Dio sa che prima di ogni altra cosa abbiamo bisogno della Sua guida. Per questo cerca di farci sollevare lo sguardo, infatti lo scopo è di non guardare sempre a testa bassa noi stessi. Come quando abbiamo una ferita e ci stiamo sempre a pensare, più lo facciamo e più ci fa male ma se improvvisamente ascoltiamo un po’ di musica la ferita non ci fa più male. Sembra una banalità, ma in certi casi sono riusciti a fare delle operazioni senza nemmeno fare l’anestesia ai pazienti.

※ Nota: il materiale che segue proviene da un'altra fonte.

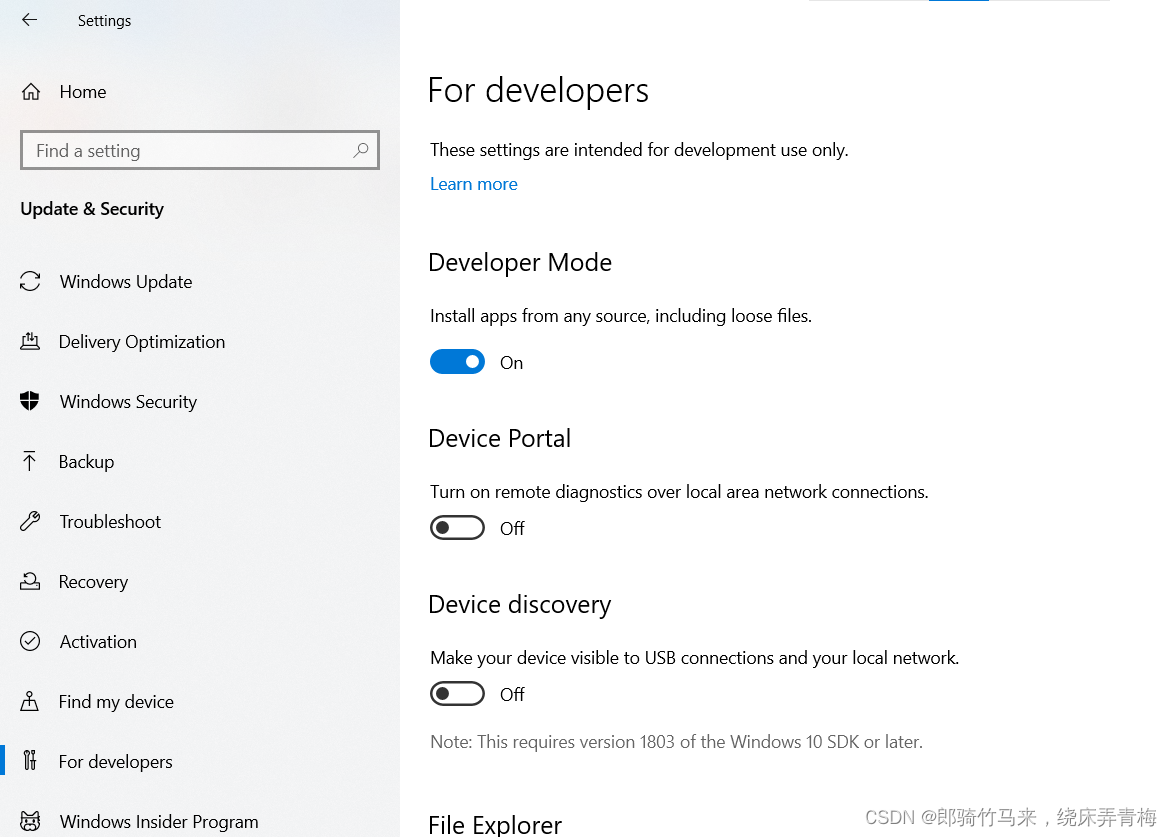This screenshot has height=837, width=1172.
Task: Enable the Device discovery toggle
Action: click(x=457, y=693)
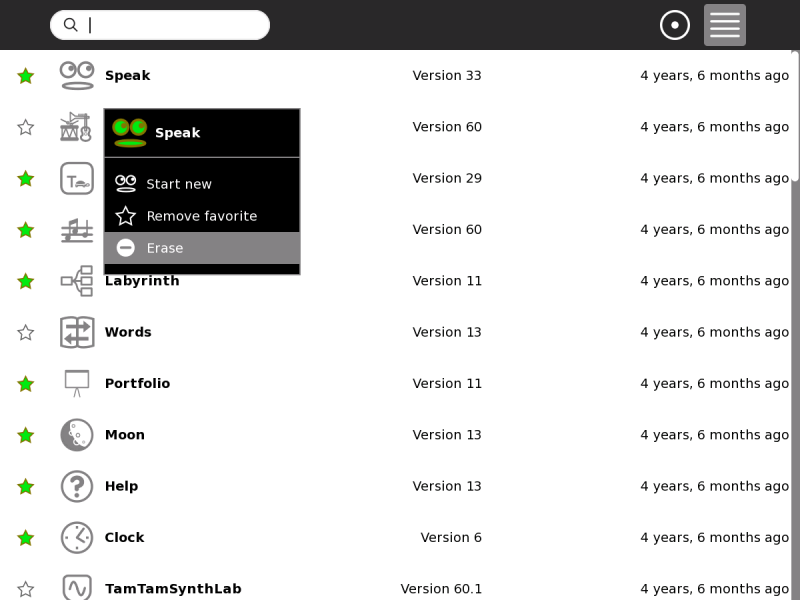800x600 pixels.
Task: Click the Moon activity icon
Action: (77, 435)
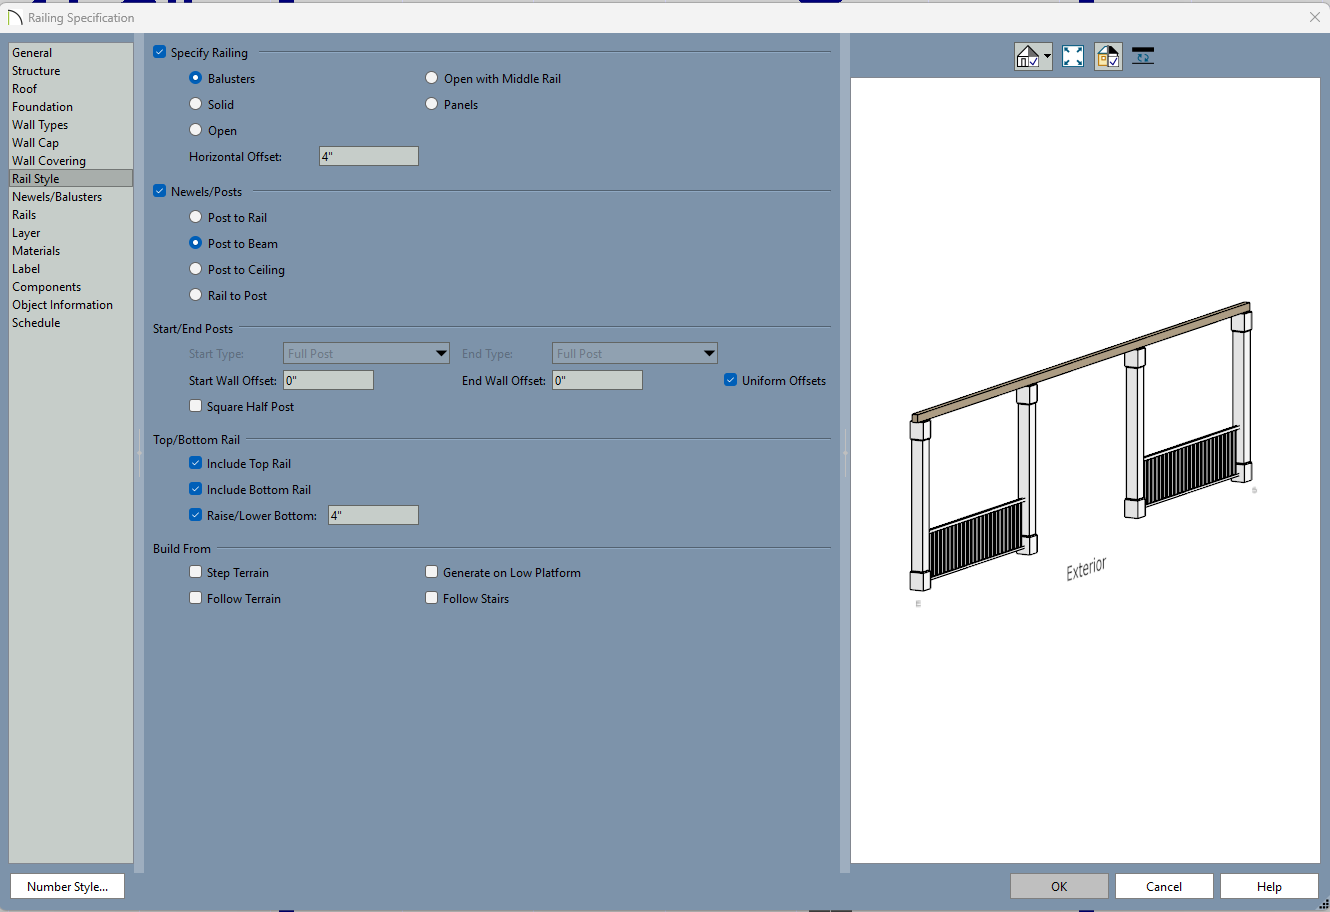This screenshot has height=912, width=1330.
Task: Choose the Post to Ceiling radio button
Action: [196, 269]
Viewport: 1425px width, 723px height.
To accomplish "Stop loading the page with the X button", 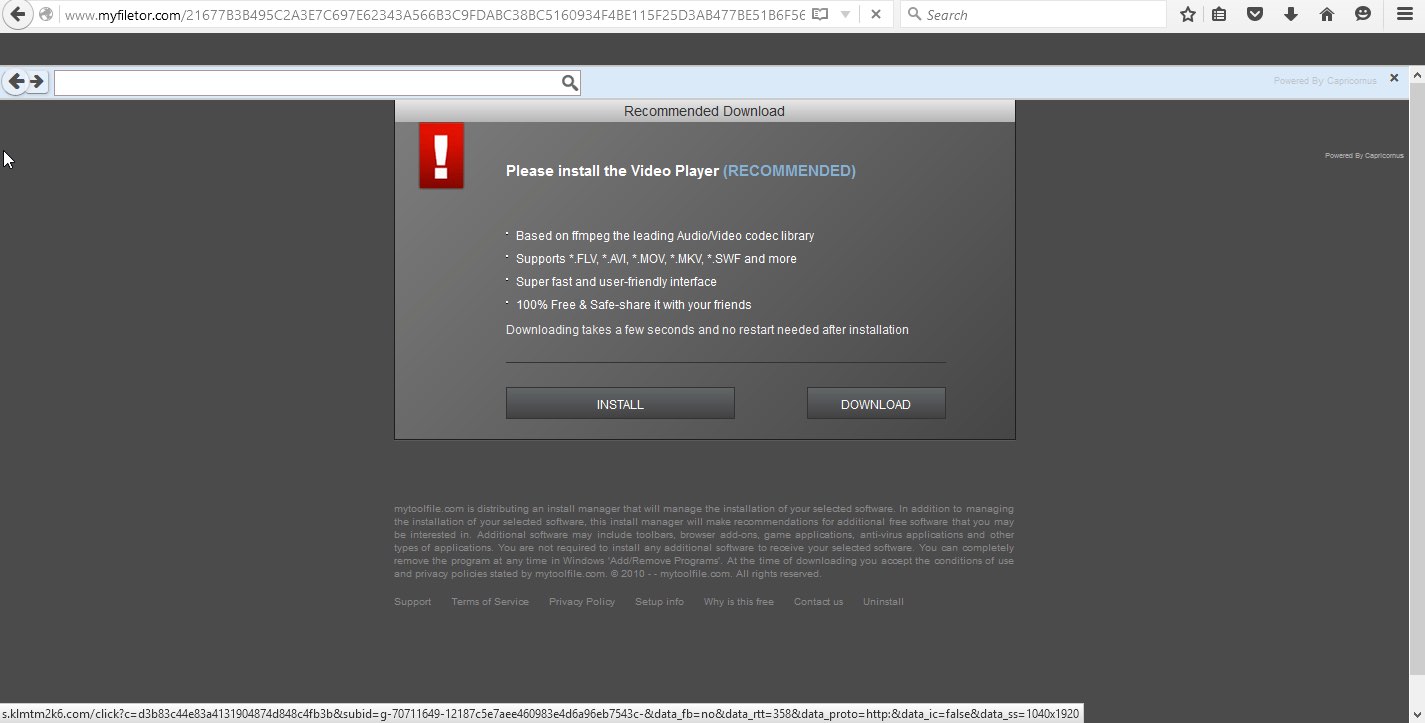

Tutto questo per dire che il Signore sa come fare e ci porta verso un’elaborazione lenta, ordinata, orientata. Per questo inizia quel momentaneo distacco da sé stessi e dal mondo, in modo da non essere più concentrati su quella cosa che ci procura sofferenza. In questo silenzio, nella preghiera, nasce una buona volontà in questo barlume di luce che pian piano ci fa scorgere i giorni non più solo come dolore.

Dio ci benedica.

R.R. (estratto da: 168 - RIPIEGAMENTO SU SÉ STESSI E SPERANZA CRISTIANA RIUNIONE PIC – 20 MAGGIO 2023)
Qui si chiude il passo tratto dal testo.